Open API Support Users can create an API by importing an open API document file or URL in API Gateway. OpenAPI Specification (formerly Swagger Specification) is an API description format for REST APIs.

Support for API Mashups Individual microservices and APIs can be composed into one mashed up API. API Gateway handles a request by invoking multiple microservices and aggregating the results and provide final response.

Support Async APIs APIs which take longer than usual invocation time, may end up with Read Time out. API Gateway could enforce policies to use the callback URL defined for the APIs.

Support AMQP protocol Support AMQP as an inbound and outbound endpoint for API Gateway APIs of type SOAP and REST. AMQP is open standard for passing messages between applications and provides standard messaging protocol across platforms.

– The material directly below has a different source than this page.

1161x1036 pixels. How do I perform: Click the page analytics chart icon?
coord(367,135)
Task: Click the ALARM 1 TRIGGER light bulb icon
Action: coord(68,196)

API hot deploy API updates can be done without deactivating or affecting the ongoing requests. Each request finishes without being affected by updates to the API and policy definition.

Support runtime service registries API Gateway APIs can be published to service registries and clients can get the endpoints from service registry. APIs routing endpoint can be configured with service registry to discover endpoint from registry during outbound.

Log aggregation API Gateway aggregates different log files used for logging API Gateway usage and provides a comprehensive log file. Logs can be also viewed in the dashboard with filtering capabilities.

Security enhancements Security configuration is unified for OAuth, OpenID and JWT configuration, and is simplified. Support for multiple active Authorization servers simultaneously is included. Added capability to register clients dynamically in third-party Authorization servers. Support for third-party clients introspection. PKCE client application support for third-party Authorization servers. Mapping of OAuth scopes with API scopes.

Inbound Authentication – Transport policy was removed from API Gateway10.3 This functionality was added into the Identify and Authorize Application policy.